_TASK_:
Copy out the student nurse's delivery room story below word for word, in full.

------ TEXT SECTION

It had been a long day in the delivery room and I was anxious to witness a real live birth for the first time. The only woman in active labor who might accommodate me seemed to be stalled on the stork fast-track.
As part of my student nurse training I had been right with the patient since early morning. The on-duty obstetrical nurse insisted I take a break.
“Go get a tray from the cafeteria and bring it up here to eat your lunch so you’ll be close if things change.”
I had never seen anything born--not a dog or cat or calf. I studied the subject and passed the tests, but before I could get checked off on this rotation, it was important for the reality of childbirth to be more than just a virtual one.
As I got comfortable and ready to enjoy some great smelling food I heard the unmistakable roar of my call to arms.
“Come on girl…HURRY! “
The kind nurse I had been watching all day seemed to morph into a drill sergeant.
“It’s now or never. Move, move, move. You don’t have to scrub since you’re just observing, but you must have on the gown, gloves, paper cap, and mask.”
After practicing with diligence, I had that part down pat. No one had warned me that butterflies and butter fingers would take over as real life was about to be served to me with no apologies.

------------
------ GIVEN MATERIAL

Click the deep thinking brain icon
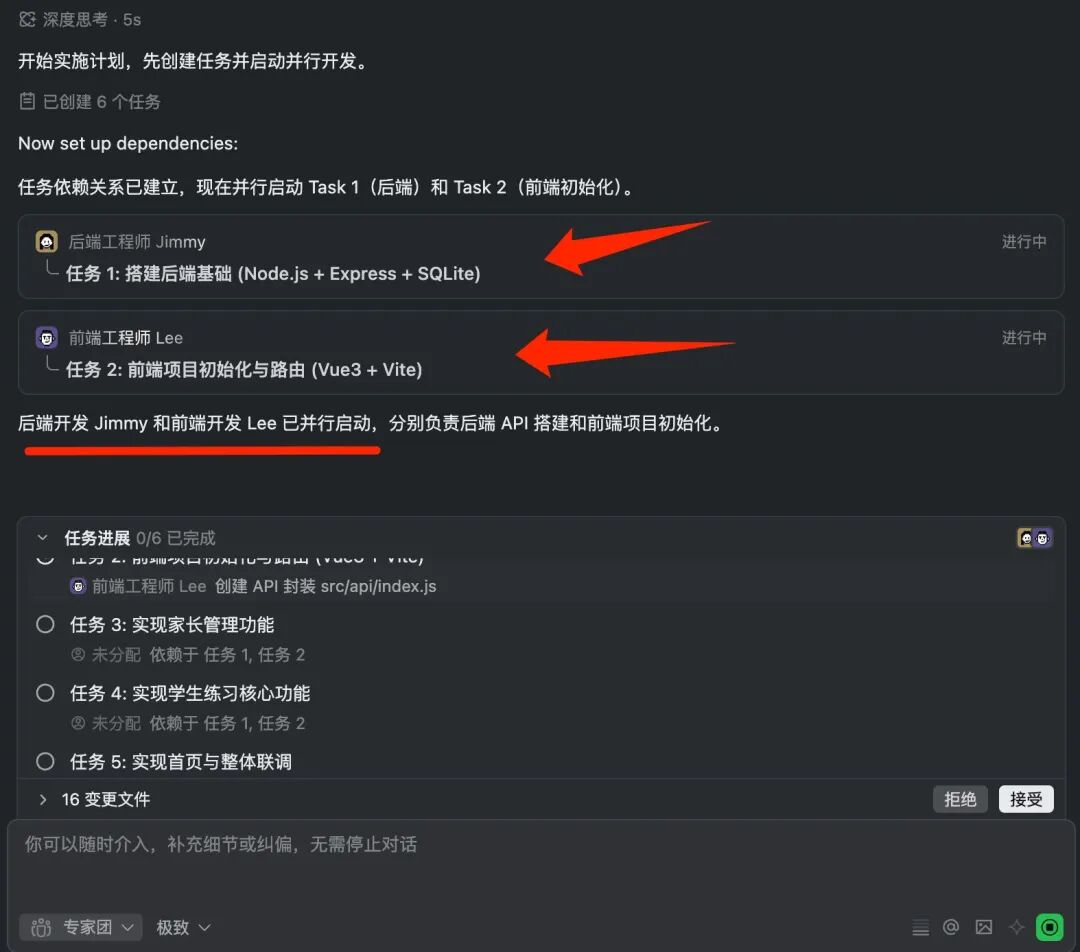The image size is (1080, 952). (28, 19)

------------

_EXPECTED ANSWER_:
It had been a long day in the delivery room and I was anxious to witness a real live birth for the first time. The only woman in active labor who might accommodate me seemed to be stalled on the stork fast-track.
As part of my student nurse training I had been right with the patient since early morning. The on-duty obstetrical nurse insisted I take a break.
“Go get a tray from the cafeteria and bring it up here to eat your lunch so you’ll be close if things change.”
I had never seen anything born--not a dog or cat or calf. I studied the subject and passed the tests, but before I could get checked off on this rotation, it was important for the reality of childbirth to be more than just a virtual one.
As I got comfortable and ready to enjoy some great smelling food I heard the unmistakable roar of my call to arms.
“Come on girl…HURRY! “
The kind nurse I had been watching all day seemed to morph into a drill sergeant.
“It’s now or never. Move, move, move. You don’t have to scrub since you’re just observing, but you must have on the gown, gloves, paper cap, and mask.”
After practicing with diligence, I had that part down pat. No one had warned me that butterflies and butter fingers would take over as real life was about to be served to me with no apologies.